Mestyanek, who writes under her married name Young, divides this memoir into three main thematic parts. Each involves her increasing awareness of private abuse and covert violence hiding behind smiling systems. Her time with the Children of God (proper name, The Family International) is perhaps the strangest and most pointed, as it differs most remarkably from her audience’s likely experience. Yet it sets the tone for power abuses which dot her entire life.
The Children of God arose as merely one among the Jesus Freak youth ministries of the 1960s. However, the group’s leader, David Berg, like his rough contemporaries Jim Jones and David Koresh, internalized his culture’s Woodstock-era grandiosity, and believed himself a prophet. He began issuing apostolic decrees which his adherents believed carried God’s signature. His pronouncements became increasingly weird, especially when he gave God’s blessing to sexual exploitation.
Unlike comparable cults, the Children survived years without a conflagration. Because of this, not only was Daniella Mestyanek born into the religion, so was her mother; Daniella was a third-generation True Believer. Except she lacked the fervor her faith community demanded. She asked questions, demanded respect, and felt free to express her doubts—challenges which a leadership appointed by God couldn’t accept. This resulted in increasing tensions.
The problem isn’t that Family leadership believe themselves right; it’s that they believe themselves chosen by God. Such absolute leadership cannot brook doubts, questions, or challenges. The longer little Daniella defies their dictates, the more brutal and repressive their tactics become. Tactics include isolation, physical violence, and sex. But rather than force her back into line, these tactics harden Daniella’s resolve to leave.
Daniella Mestyanek Young |
Once out, and forced onto her own resources at only fifteen, Mestyanek must negotiate another power dynamic that also doesn’t permit doubts: the American education system. It takes time, but she eventually learns school’s intricate, unspoken rules, even when the occasional petty dictator uses those rules against her.
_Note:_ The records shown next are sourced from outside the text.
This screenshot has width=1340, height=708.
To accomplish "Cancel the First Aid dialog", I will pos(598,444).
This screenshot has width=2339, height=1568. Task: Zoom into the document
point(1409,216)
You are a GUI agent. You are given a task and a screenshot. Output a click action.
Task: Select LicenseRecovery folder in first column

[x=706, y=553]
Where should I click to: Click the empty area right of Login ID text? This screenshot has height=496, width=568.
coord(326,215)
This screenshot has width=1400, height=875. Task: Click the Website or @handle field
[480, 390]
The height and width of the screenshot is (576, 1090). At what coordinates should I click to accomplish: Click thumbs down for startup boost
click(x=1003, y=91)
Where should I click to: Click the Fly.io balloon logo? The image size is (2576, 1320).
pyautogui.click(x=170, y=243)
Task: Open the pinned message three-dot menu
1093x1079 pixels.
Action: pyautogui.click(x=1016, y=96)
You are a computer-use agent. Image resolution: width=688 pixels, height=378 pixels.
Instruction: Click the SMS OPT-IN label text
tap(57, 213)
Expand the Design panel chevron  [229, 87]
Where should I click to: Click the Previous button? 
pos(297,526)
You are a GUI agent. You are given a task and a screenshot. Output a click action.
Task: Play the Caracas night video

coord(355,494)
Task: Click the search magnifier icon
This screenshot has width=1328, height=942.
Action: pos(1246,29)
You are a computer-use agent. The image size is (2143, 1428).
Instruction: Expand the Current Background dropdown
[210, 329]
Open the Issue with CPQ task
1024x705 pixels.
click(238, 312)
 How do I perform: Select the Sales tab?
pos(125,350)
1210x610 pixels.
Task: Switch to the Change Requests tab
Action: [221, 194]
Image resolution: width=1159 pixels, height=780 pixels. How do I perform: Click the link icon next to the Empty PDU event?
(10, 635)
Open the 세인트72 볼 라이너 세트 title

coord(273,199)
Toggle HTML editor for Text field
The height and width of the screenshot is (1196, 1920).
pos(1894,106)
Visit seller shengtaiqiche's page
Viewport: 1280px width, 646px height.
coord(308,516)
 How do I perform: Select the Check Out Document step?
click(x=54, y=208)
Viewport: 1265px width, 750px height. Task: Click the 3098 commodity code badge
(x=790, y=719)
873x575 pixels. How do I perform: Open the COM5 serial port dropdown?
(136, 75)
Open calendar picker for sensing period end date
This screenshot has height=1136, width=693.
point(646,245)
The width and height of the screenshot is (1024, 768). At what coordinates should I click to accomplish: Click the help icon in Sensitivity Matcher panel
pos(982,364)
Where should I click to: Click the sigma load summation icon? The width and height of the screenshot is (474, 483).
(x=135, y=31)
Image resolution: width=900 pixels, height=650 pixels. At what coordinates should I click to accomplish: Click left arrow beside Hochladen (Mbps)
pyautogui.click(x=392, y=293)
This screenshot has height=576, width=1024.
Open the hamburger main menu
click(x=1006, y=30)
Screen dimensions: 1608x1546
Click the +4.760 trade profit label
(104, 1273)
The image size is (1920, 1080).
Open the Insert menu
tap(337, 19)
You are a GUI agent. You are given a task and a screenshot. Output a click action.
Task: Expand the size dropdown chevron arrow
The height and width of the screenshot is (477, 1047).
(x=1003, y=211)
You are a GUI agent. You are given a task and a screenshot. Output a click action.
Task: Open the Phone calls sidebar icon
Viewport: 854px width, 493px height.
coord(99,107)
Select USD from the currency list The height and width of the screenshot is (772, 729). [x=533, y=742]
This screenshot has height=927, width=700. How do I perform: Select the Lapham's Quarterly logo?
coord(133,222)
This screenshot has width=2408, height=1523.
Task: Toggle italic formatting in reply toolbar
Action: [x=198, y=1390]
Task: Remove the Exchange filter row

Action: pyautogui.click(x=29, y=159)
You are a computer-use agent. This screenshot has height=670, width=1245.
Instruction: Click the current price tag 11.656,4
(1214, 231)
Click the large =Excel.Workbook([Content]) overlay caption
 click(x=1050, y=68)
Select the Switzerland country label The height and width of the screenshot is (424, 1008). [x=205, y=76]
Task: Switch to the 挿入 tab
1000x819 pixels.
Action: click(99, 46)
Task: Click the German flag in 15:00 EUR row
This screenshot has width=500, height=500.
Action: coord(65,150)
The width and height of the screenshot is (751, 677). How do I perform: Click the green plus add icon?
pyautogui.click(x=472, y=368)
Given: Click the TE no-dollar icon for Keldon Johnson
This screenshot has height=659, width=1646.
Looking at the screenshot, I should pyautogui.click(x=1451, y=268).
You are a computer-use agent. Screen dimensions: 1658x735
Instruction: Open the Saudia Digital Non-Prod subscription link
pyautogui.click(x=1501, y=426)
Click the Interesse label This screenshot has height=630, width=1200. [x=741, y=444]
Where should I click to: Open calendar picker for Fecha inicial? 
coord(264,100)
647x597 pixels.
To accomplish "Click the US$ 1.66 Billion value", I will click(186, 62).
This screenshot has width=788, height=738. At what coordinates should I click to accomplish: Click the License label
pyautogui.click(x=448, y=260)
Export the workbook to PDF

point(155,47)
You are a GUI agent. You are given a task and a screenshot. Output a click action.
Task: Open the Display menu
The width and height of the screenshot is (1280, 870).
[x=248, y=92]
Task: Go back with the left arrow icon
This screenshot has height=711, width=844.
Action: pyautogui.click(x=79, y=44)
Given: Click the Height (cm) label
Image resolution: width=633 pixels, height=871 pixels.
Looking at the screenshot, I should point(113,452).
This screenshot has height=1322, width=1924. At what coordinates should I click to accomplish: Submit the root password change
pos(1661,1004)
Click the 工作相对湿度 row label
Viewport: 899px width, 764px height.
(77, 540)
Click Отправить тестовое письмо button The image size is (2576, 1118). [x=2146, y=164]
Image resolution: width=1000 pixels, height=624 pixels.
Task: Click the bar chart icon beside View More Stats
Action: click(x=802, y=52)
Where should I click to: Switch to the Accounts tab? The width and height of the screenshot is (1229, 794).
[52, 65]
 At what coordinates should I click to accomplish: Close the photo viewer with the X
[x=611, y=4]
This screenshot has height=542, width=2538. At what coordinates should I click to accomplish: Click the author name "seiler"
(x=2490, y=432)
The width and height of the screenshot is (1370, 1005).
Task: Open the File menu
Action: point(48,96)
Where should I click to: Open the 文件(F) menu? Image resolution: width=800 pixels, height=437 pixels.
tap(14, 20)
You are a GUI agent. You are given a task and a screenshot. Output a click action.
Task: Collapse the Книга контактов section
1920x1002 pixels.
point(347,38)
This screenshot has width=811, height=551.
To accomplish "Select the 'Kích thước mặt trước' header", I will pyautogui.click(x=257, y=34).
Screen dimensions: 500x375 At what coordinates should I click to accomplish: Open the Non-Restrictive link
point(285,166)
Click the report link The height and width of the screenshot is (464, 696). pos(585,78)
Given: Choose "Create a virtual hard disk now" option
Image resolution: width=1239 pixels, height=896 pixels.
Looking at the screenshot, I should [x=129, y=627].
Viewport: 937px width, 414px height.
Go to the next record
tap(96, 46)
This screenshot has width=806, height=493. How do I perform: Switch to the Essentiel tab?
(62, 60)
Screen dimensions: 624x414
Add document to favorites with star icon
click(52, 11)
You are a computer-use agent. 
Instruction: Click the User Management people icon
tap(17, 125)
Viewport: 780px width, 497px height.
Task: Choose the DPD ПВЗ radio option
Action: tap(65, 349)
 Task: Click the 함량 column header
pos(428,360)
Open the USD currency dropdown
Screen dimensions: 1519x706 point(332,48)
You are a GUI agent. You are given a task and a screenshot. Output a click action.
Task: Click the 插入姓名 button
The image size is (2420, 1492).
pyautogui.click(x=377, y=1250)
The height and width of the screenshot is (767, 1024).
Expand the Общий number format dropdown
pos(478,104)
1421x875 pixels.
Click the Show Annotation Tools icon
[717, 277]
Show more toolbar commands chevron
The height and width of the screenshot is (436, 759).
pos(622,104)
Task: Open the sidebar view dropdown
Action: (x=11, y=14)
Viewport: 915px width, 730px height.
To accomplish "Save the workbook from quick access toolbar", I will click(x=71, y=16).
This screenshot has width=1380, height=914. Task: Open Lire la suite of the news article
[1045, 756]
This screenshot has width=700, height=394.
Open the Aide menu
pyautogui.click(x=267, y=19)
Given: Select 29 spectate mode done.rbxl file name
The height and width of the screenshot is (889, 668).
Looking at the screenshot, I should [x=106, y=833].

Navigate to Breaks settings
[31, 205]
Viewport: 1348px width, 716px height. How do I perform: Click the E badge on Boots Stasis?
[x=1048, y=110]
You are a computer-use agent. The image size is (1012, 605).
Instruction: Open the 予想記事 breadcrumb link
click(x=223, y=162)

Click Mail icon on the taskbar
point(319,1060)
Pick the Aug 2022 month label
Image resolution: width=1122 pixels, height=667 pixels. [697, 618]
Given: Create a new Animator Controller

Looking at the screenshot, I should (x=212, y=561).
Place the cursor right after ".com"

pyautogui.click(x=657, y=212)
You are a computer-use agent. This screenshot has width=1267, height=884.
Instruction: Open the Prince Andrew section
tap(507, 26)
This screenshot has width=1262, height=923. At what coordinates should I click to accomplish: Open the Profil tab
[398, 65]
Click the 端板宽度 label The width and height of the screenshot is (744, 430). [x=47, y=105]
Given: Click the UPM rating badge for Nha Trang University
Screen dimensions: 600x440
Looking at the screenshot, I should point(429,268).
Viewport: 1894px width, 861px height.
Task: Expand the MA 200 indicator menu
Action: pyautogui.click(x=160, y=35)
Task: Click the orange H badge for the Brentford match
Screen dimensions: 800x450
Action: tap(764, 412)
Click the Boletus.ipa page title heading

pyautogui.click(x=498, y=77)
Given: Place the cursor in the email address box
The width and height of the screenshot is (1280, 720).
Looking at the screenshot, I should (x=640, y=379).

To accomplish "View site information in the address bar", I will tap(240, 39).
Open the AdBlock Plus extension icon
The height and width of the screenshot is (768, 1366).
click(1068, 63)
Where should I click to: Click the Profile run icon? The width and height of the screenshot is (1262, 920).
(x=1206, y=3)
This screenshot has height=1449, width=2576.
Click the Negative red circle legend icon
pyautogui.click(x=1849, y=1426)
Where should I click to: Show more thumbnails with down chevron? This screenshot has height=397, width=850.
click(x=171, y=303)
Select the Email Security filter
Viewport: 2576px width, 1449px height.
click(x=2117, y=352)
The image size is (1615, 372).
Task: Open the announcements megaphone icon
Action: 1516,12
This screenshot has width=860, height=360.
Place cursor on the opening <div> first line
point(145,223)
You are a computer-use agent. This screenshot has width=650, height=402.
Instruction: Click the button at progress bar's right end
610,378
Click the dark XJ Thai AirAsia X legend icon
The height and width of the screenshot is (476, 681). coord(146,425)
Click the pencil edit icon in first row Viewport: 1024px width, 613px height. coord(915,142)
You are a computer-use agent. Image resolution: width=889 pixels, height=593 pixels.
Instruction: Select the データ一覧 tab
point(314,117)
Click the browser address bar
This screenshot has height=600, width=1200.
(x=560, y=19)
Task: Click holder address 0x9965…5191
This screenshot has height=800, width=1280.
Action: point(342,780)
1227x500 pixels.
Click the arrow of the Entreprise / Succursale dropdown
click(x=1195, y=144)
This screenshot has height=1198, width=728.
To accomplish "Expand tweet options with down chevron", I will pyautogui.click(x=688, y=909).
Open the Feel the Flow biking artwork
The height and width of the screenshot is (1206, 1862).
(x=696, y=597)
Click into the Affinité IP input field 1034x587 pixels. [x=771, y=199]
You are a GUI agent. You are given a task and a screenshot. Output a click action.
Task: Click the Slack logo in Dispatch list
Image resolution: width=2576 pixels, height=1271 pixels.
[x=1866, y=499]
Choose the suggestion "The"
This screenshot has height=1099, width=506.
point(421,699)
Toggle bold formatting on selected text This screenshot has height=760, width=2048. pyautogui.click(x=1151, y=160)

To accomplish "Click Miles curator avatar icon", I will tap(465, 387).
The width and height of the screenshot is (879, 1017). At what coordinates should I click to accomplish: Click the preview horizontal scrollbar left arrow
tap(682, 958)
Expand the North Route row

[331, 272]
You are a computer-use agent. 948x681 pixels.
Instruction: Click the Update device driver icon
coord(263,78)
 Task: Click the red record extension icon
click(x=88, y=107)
She achieves the book learning she always wanted, but which her religion denied, since Armageddon was always happening soon.
Her formal education, however, culminates in graduation into two new power dynamics: marriage, and joining the Army. Her first husband makes her feel included and desirable, two traits she never felt previously, notwithstanding the Family’s mandatory sexual inclusion. But she quickly realizes that he considers her a consumable resource, not a partner. The Army authorizes her to stand on her own two feet, which empowers her to escape him.
If this sounds familiar, I appreciate my long-term readers. Lauren Hough’s memoir is pointedly similar, with the arc out of the Family, and into the only organization bold enough to provide the structure she needs—in her case, the Air Force. Both women find strength enough to free themselves from learned shackles, which in Hough’s case means her closeted sexuality. But they achieve that strength only after enduring systemic abuse.
Mestyanek initially flourishes in the Army. She rises through the ranks quickly, and becomes one of America’s first women officially authorized into front-line combat. But she also quickly notices the overlap between the Army’s conditioning, and the Family’s. Both rely on name-calling, shame, and in-group behavior to enforce desirable behaviors. Both are riddled with sexual violence. And both actively squelch independent women.
This isn’t a surprise revelation; Young declares this realization early. She doesn’t, however, deeply analyze the parallels; this isn’t a scholarly monograph on cults and their organization, it’s Young’s memoir of coming to grips with patterns of power and abuse in her life. Our author becomes aware of the power structures most of us take for granted, and rebels against them. But this isn’t a how-to, it’s her life story.
As such, Young’s memoir makes for gripping reading. She struggles to maintain her identity when confronted with powers that see her, a woman, as a lesser person to exploit. Though she escapes from the unspoken rules governing life in the Family and the Army, she’s still, in the final pages, finding her own beliefs. She gives us reason to believe that we, too, can escape the exploitation dominating our lives.